Żaden z pasażerów nie zareagował, nikt nawet nie wyciągnął komórki, żeby zadzwonić na policję. Totalna zimnica! - denerwuje się kierowca. Sam nie wie, jak mu udało się wypchnąć z autobusu pijanych napastników, zatrzasnąć drzwi i odjechać. Miał szczęście, bo chuligani już złapali za jakieś drągi, które leżały obok przystanku. Wyżyli się na karoserii autobusu.
Po przeprawie z chuliganami czekała go teraz druga, z pozostałymi pasażerami, gdy podjechał pod komisariat. - Usłyszałem, żebym się nie wygłupiał i jechał normalnie, bo przecież nic mi nie jest. Nikt też nie chciał złożyć zeznań - opowiada oburzony szofer.
Kilkadziesiąt minut później, gdy w towarzystwie policjantów objechał dzielnicę, po chuliganach nie było już oczywiście śladu.
Kolega pobitego kierowcy zapewnia, że wielu innych też już miało przykre przygody.
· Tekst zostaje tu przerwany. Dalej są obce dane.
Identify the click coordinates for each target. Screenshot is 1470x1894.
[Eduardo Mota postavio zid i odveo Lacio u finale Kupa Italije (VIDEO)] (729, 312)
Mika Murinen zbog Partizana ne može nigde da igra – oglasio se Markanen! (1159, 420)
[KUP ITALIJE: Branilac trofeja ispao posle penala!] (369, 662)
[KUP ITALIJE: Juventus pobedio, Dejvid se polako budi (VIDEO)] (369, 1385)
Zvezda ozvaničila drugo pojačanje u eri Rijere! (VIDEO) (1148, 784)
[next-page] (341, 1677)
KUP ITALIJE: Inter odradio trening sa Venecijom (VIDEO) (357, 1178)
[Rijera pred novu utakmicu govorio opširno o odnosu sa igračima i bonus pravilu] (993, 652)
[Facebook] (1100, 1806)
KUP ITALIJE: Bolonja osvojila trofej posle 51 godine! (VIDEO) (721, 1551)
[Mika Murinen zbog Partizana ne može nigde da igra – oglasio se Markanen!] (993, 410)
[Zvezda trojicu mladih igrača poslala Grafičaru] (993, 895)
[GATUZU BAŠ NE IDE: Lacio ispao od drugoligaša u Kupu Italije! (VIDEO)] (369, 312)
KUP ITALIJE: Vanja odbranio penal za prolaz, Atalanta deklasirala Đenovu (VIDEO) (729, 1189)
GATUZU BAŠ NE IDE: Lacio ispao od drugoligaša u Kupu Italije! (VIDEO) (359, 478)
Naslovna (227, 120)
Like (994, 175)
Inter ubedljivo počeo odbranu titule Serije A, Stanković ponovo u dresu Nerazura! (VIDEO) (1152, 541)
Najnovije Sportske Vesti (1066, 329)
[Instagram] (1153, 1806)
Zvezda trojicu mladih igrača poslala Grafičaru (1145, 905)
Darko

Jego zdaniem policja nie traktuje ich zgłoszeń poważnie. - Kiedyś jakiś narkoman stanął mi na drodze i wybił pięścią lusterko. Zadzwoniłem na policję i mówię, że on nigdzie nie ucieka. A oni zjawili się dopiero po kilkudziesięciu minutach, gdy już po facecie nie było śladu - wspomina.
Spostrzeżenia kierowców potwierdza Beata Leśniewska-Grymowicz z katowickiego PKM-u. Jej zdaniem problem wynika z tego, że policja rozpatruje każdą sprawę - wybitą szybę, bójkę czy awanturę - pojedynczo. - My to zgłaszamy, policjanci najczęściej nie mają radiowozu, straty materialne są stosunkowo niewielkie, nikt nie ma poważnych obrażeń. Zwykle po dwóch tygodniach sprawa jest umarzana i problem znika. Gdyby policjanci spojrzeli na to jak na całość, wyszłoby, że problem jednak istnieje - mówi.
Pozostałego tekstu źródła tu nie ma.